Data under study:
——

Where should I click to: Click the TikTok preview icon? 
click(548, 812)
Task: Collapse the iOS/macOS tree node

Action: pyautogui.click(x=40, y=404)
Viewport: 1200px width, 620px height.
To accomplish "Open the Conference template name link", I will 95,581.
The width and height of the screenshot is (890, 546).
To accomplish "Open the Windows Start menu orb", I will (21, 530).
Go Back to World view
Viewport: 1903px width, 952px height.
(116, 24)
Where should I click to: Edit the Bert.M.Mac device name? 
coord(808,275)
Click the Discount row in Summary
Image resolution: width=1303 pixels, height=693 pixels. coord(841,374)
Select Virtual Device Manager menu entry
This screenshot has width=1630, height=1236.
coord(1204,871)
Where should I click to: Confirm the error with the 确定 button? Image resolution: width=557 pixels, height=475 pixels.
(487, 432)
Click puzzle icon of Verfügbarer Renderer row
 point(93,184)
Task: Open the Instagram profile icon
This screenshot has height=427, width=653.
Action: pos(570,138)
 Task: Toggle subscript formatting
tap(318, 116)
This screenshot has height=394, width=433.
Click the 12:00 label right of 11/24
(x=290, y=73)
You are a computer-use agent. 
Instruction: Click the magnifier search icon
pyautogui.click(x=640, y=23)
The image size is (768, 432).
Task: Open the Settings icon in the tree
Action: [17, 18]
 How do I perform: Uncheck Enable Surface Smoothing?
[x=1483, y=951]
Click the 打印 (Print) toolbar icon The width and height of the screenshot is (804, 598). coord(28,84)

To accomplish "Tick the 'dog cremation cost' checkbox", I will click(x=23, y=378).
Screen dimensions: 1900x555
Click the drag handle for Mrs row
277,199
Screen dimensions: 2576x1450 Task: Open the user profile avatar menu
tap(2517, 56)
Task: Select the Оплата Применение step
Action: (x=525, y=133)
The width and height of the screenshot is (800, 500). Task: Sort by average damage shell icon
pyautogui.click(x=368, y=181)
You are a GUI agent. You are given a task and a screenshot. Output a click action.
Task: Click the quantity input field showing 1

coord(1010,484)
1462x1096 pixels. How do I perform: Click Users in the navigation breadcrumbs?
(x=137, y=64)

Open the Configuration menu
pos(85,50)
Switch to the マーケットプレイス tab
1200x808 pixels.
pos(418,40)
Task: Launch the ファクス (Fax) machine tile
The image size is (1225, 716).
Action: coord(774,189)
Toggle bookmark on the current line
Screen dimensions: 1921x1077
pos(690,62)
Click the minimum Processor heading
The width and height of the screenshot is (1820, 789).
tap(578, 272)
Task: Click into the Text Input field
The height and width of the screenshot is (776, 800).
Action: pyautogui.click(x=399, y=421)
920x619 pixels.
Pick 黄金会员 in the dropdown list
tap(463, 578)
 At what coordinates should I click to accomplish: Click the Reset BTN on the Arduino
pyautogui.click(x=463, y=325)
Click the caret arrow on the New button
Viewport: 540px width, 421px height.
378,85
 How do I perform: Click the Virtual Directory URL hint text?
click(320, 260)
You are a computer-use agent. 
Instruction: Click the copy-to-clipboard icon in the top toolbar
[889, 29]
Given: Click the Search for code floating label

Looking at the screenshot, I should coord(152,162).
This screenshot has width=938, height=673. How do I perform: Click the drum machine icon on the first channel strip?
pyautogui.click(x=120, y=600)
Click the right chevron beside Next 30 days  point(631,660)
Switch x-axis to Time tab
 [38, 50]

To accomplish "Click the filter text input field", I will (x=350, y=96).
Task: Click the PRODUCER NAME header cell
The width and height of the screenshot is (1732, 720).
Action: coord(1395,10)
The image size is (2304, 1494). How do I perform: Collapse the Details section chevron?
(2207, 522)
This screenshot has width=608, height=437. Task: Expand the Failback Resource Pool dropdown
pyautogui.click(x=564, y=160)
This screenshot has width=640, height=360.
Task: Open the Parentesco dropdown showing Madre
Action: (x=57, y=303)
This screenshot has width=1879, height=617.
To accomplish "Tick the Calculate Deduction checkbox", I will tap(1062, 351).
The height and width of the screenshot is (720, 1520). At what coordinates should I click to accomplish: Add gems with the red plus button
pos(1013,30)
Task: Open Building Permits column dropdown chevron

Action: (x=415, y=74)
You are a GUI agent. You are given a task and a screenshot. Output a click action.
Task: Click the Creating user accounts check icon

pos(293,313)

——

What is needed: Retype the entries above exactly as they appear.

Solution to the problem:
Where should I click to: Click the TikTok preview icon? 
click(548, 812)
Task: Collapse the iOS/macOS tree node

Action: pyautogui.click(x=40, y=404)
Viewport: 1200px width, 620px height.
To accomplish "Open the Conference template name link", I will 95,581.
The width and height of the screenshot is (890, 546).
To accomplish "Open the Windows Start menu orb", I will (21, 530).
Go Back to World view
Viewport: 1903px width, 952px height.
(116, 24)
Where should I click to: Edit the Bert.M.Mac device name? 
coord(808,275)
Click the Discount row in Summary
Image resolution: width=1303 pixels, height=693 pixels. coord(841,374)
Select Virtual Device Manager menu entry
This screenshot has width=1630, height=1236.
coord(1204,871)
Where should I click to: Confirm the error with the 确定 button? Image resolution: width=557 pixels, height=475 pixels.
(487, 432)
Click puzzle icon of Verfügbarer Renderer row
 point(93,184)
Task: Open the Instagram profile icon
This screenshot has height=427, width=653.
Action: pos(570,138)
 Task: Toggle subscript formatting
tap(318, 116)
This screenshot has height=394, width=433.
Click the 12:00 label right of 11/24
(x=290, y=73)
You are a computer-use agent. 
Instruction: Click the magnifier search icon
pyautogui.click(x=640, y=23)
The image size is (768, 432).
Task: Open the Settings icon in the tree
Action: [17, 18]
 How do I perform: Uncheck Enable Surface Smoothing?
[x=1483, y=951]
Click the 打印 (Print) toolbar icon The width and height of the screenshot is (804, 598). coord(28,84)

To accomplish "Tick the 'dog cremation cost' checkbox", I will click(x=23, y=378).
Screen dimensions: 1900x555
Click the drag handle for Mrs row
277,199
Screen dimensions: 2576x1450 Task: Open the user profile avatar menu
tap(2517, 56)
Task: Select the Оплата Применение step
Action: (x=525, y=133)
The width and height of the screenshot is (800, 500). Task: Sort by average damage shell icon
pyautogui.click(x=368, y=181)
You are a GUI agent. You are given a task and a screenshot. Output a click action.
Task: Click the quantity input field showing 1

coord(1010,484)
1462x1096 pixels. How do I perform: Click Users in the navigation breadcrumbs?
(x=137, y=64)

Open the Configuration menu
pos(85,50)
Switch to the マーケットプレイス tab
1200x808 pixels.
pos(418,40)
Task: Launch the ファクス (Fax) machine tile
The image size is (1225, 716).
Action: coord(774,189)
Toggle bookmark on the current line
Screen dimensions: 1921x1077
pos(690,62)
Click the minimum Processor heading
The width and height of the screenshot is (1820, 789).
tap(578, 272)
Task: Click into the Text Input field
The height and width of the screenshot is (776, 800).
Action: pyautogui.click(x=399, y=421)
920x619 pixels.
Pick 黄金会员 in the dropdown list
tap(463, 578)
 At what coordinates should I click to accomplish: Click the Reset BTN on the Arduino
pyautogui.click(x=463, y=325)
Click the caret arrow on the New button
Viewport: 540px width, 421px height.
378,85
 How do I perform: Click the Virtual Directory URL hint text?
click(320, 260)
You are a computer-use agent. 
Instruction: Click the copy-to-clipboard icon in the top toolbar
[889, 29]
Given: Click the Search for code floating label

Looking at the screenshot, I should coord(152,162).
This screenshot has width=938, height=673. How do I perform: Click the drum machine icon on the first channel strip?
pyautogui.click(x=120, y=600)
Click the right chevron beside Next 30 days  point(631,660)
Switch x-axis to Time tab
 [38, 50]

To accomplish "Click the filter text input field", I will (x=350, y=96).
Task: Click the PRODUCER NAME header cell
The width and height of the screenshot is (1732, 720).
Action: coord(1395,10)
The image size is (2304, 1494). How do I perform: Collapse the Details section chevron?
(2207, 522)
This screenshot has width=608, height=437. Task: Expand the Failback Resource Pool dropdown
pyautogui.click(x=564, y=160)
This screenshot has width=640, height=360.
Task: Open the Parentesco dropdown showing Madre
Action: (x=57, y=303)
This screenshot has width=1879, height=617.
To accomplish "Tick the Calculate Deduction checkbox", I will tap(1062, 351).
The height and width of the screenshot is (720, 1520). At what coordinates should I click to accomplish: Add gems with the red plus button
pos(1013,30)
Task: Open Building Permits column dropdown chevron

Action: (x=415, y=74)
You are a GUI agent. You are given a task and a screenshot. Output a click action.
Task: Click the Creating user accounts check icon

pos(293,313)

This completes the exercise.